In Simbabwe sind beispielsweise die Friedrich-Ebert-Stiftung und die Konrad-Adenauer-Stiftung sowie die Friedrich-Naumann-Stiftung tätig. Deutsche Nichtregierungsorganisationen unterstützen lokale Nichtregierungsorganisationen, die sich für Menschenrechte, HIV-Prävention, Jugendliche, Frauen und Ökologie einsetzen. Dazu zählen der Weltfriedensdienst und die Deutsche Welthungerhilfe. Auch Terre des Hommes, der Zivile Friedensdienst und Oxfam Deutschland engagieren sich in Simbabwe.
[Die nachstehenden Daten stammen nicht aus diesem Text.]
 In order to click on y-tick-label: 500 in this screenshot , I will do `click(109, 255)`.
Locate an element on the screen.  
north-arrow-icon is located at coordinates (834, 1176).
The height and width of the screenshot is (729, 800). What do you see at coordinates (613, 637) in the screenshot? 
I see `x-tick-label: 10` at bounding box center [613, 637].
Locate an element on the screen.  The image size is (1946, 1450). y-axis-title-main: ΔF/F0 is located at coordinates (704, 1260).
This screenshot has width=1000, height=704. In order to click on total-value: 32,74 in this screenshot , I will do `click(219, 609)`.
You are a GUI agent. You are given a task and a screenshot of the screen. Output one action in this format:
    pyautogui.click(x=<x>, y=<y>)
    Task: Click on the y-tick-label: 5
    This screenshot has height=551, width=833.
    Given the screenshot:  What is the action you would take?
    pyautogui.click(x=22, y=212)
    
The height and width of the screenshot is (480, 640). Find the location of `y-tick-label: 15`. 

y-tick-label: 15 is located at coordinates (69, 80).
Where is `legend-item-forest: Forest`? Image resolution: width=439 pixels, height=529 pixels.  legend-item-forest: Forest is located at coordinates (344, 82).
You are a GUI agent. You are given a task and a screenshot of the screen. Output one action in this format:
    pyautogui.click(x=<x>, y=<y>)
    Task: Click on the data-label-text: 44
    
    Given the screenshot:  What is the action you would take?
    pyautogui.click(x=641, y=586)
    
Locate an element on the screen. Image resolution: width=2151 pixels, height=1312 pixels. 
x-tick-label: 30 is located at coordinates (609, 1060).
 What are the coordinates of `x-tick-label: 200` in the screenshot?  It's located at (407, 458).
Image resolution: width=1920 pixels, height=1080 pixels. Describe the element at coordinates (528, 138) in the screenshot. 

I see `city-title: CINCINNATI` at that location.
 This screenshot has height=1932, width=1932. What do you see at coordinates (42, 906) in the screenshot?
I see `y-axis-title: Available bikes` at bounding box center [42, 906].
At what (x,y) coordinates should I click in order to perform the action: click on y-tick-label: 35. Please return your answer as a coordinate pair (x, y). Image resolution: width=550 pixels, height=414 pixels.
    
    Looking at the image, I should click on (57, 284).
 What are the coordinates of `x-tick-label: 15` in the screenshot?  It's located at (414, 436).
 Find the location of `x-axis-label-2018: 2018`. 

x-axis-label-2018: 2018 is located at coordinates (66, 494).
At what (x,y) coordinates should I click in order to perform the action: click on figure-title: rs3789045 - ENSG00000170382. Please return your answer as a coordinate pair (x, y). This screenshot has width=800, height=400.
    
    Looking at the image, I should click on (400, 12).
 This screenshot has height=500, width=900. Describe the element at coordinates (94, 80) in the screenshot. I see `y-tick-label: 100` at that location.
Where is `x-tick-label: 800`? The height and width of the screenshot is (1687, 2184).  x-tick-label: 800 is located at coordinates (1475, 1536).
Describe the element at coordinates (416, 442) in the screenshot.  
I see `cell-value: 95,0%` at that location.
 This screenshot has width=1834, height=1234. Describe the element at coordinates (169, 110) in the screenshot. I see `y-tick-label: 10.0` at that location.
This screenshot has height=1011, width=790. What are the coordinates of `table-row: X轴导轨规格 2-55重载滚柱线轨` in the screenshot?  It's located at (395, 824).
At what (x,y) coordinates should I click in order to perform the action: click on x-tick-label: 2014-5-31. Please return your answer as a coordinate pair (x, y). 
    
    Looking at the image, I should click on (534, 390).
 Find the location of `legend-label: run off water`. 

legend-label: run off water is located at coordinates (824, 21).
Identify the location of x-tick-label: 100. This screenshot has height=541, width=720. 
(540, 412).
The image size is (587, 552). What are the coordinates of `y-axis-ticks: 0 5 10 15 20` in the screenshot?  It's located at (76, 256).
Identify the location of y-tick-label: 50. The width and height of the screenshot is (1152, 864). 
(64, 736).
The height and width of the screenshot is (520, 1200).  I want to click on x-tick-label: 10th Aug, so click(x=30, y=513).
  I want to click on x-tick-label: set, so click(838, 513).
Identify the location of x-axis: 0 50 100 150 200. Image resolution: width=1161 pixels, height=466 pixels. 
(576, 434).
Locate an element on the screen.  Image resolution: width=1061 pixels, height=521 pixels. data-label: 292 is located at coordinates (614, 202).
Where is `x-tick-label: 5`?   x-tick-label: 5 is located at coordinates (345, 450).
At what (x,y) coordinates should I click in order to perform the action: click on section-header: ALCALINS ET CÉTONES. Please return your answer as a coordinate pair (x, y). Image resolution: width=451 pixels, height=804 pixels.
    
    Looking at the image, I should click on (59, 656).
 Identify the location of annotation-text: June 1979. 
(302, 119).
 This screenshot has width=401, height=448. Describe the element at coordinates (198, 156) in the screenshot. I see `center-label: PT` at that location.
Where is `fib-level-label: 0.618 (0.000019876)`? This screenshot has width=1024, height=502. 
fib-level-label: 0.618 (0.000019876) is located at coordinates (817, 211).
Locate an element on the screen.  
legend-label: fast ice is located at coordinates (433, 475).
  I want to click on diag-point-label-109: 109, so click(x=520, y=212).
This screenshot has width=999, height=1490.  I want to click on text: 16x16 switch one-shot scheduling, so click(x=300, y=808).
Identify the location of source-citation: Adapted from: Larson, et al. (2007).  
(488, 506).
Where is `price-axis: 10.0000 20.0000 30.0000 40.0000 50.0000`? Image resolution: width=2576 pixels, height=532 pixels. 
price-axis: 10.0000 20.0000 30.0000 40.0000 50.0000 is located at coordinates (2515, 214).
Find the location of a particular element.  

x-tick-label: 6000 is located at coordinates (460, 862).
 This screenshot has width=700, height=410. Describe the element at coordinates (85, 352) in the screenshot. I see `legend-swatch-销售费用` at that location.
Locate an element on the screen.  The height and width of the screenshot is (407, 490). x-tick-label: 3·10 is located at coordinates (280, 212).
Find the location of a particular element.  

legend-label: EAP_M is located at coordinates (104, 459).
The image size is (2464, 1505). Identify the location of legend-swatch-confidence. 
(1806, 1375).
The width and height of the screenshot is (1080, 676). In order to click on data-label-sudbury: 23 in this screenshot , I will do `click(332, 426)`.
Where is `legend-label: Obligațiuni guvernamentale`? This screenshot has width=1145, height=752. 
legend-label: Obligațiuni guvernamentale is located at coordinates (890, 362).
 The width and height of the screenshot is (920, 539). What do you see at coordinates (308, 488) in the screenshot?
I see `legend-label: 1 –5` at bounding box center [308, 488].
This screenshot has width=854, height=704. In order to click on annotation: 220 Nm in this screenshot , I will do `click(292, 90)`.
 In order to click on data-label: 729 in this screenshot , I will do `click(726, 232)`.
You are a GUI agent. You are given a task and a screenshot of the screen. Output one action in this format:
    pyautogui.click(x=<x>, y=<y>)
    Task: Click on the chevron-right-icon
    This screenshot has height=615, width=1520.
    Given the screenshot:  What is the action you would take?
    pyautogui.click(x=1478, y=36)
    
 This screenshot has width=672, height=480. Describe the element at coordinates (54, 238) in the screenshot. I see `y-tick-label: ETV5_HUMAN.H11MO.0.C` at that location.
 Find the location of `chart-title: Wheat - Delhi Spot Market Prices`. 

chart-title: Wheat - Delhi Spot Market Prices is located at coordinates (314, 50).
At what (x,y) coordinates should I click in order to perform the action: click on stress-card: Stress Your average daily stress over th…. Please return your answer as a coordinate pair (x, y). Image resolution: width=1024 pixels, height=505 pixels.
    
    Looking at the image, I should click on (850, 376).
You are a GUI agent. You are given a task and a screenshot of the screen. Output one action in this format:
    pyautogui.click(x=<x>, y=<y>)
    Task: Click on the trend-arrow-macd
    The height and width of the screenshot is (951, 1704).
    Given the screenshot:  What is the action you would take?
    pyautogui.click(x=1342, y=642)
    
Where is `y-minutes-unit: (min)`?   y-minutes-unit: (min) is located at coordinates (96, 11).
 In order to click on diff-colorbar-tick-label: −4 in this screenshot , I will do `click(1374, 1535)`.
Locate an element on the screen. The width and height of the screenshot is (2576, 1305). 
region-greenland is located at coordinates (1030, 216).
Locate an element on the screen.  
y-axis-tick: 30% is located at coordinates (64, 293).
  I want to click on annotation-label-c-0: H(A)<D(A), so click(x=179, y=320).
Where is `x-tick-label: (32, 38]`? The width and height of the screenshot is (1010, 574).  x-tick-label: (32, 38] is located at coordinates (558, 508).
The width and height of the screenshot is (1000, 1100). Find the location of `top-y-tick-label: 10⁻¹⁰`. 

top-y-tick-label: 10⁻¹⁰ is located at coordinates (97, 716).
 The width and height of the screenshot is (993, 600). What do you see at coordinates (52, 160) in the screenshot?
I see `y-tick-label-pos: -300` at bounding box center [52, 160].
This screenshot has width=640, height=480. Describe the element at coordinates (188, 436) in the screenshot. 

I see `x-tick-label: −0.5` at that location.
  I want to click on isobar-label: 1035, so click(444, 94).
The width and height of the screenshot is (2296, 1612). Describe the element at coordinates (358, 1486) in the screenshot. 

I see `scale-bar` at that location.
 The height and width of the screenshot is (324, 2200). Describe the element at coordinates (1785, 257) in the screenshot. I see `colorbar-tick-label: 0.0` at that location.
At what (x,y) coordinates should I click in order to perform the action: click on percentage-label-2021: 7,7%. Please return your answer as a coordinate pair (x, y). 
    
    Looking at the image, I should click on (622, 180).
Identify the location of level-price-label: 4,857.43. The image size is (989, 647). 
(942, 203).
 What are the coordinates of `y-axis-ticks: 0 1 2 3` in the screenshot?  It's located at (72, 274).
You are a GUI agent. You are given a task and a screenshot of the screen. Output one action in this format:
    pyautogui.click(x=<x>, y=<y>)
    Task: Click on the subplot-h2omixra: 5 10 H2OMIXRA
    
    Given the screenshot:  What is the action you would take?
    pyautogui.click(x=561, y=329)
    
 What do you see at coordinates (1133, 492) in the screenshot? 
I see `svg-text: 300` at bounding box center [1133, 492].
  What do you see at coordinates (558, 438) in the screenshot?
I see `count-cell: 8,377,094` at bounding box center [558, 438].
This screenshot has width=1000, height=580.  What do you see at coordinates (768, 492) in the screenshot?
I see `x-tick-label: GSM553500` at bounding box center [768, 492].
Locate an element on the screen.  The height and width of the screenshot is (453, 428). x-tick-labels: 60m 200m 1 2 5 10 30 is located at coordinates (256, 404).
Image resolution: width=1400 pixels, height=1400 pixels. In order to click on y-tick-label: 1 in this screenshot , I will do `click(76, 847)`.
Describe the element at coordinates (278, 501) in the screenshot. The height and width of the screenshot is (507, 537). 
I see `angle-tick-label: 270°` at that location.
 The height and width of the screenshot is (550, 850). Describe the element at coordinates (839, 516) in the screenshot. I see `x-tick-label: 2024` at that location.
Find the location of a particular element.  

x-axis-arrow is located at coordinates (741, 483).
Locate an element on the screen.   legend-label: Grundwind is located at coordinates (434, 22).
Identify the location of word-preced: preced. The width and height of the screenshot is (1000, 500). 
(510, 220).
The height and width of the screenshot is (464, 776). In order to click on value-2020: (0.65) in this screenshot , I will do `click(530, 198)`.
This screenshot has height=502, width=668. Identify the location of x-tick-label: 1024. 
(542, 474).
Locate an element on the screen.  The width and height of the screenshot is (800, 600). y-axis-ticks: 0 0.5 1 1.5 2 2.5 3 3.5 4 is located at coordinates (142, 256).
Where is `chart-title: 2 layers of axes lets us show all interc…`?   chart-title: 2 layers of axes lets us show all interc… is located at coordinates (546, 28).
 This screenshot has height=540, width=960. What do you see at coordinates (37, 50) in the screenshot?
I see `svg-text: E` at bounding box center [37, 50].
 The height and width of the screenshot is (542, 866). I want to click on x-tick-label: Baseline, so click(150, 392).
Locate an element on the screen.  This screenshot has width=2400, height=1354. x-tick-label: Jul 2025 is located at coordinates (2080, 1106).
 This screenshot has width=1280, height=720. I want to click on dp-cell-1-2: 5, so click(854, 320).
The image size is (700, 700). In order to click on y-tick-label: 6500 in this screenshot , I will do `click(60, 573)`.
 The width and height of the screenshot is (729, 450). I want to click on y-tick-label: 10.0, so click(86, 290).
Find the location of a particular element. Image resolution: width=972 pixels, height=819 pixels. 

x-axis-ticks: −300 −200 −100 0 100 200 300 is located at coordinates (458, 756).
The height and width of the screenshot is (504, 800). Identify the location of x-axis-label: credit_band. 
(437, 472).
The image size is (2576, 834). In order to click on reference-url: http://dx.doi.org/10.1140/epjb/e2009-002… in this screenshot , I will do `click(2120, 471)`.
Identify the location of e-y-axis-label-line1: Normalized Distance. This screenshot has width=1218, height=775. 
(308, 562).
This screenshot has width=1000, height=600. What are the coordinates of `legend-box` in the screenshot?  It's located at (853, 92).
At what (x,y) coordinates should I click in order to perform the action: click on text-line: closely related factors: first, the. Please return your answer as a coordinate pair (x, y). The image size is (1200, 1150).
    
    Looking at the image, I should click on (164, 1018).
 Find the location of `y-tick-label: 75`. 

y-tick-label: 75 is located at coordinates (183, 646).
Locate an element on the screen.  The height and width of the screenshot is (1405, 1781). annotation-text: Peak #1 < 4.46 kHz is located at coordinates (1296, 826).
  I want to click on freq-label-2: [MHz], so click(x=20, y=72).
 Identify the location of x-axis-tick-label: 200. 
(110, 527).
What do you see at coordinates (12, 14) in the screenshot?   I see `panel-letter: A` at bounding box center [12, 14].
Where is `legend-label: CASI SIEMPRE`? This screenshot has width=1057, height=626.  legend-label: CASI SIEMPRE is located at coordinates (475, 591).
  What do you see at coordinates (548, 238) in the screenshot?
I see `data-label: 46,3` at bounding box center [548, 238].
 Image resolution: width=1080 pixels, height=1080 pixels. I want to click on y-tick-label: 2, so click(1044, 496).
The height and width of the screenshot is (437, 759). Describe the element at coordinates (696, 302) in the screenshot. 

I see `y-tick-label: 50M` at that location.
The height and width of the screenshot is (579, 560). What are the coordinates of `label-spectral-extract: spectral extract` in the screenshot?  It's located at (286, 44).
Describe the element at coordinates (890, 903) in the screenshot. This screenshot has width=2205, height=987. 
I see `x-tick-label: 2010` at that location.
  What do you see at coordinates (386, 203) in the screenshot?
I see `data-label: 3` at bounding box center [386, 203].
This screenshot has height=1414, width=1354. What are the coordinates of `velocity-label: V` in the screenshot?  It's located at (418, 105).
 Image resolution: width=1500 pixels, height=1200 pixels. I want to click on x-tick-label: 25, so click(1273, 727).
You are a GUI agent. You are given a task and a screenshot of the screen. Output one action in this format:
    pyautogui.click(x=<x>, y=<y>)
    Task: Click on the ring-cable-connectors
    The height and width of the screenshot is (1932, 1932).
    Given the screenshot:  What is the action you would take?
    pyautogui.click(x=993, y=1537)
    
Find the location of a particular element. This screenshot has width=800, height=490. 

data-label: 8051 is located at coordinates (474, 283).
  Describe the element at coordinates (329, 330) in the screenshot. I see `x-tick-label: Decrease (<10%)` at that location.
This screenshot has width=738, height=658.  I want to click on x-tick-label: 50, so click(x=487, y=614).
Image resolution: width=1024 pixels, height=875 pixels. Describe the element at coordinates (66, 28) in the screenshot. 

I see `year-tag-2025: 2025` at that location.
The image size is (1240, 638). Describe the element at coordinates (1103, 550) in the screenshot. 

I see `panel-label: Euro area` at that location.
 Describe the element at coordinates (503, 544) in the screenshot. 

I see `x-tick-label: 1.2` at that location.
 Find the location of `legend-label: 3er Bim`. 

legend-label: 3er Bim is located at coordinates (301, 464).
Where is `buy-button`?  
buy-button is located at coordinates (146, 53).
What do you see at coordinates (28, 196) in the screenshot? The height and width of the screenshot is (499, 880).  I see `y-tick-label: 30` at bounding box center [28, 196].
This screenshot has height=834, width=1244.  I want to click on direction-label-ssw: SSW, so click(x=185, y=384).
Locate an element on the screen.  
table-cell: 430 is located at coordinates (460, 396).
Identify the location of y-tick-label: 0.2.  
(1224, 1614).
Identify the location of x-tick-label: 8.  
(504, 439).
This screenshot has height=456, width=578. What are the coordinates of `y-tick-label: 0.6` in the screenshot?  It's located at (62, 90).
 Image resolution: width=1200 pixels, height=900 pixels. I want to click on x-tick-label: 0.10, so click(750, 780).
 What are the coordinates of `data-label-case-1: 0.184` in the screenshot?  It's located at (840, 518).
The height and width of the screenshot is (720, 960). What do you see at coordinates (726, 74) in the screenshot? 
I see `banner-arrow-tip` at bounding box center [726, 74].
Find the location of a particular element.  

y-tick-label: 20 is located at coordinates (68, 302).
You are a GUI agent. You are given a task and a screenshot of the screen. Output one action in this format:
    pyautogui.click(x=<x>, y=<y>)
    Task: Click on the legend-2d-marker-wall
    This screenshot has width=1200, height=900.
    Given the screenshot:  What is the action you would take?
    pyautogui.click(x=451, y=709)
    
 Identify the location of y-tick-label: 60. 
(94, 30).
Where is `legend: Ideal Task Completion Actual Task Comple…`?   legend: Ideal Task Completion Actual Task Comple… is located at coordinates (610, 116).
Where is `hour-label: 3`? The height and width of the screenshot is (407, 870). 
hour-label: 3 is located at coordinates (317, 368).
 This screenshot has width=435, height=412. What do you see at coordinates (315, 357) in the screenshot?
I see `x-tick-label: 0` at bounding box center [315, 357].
Medico International, die Aktionsgemeinschaft Solidarische Welt und kleine gemeinnützige Vereine wie ZimRelief unterstützen ebenfalls zivilgesellschaftliche Vereinigungen in Simbabwe. Kirchliche Organisationen, wie Brot für die Welt und Misereor, fördern nicht nur kirchliche Partner in Simbabwe. Die im entwicklungspolitischen Bereich aktive Kirchliche Arbeitsstelle südliches Afrika KASA ist Mitglied im Zimbabwe Europe Network, das sich gegenüber der Europäischen Union für Simbabwe einsetzt. Städte- und Schulpartnerschaften, Jugend- und Kulturaustauschprogramme ergänzen das Spektrum der Zusammenarbeit. Hier ist vor allem die Städtepartnerschaft zwischen München und Harare zu nennen. Für Schulpartnerschaften setzen sich Mitglieder des Zimbabwe Netzwerks seit Jahrzehnten erfolgreich ein. Die Deutsch-Simbabwische Gesellschaft engagiert sich ebenfalls für Austausch zwischen Menschen aus Simbabwe und Deutschland.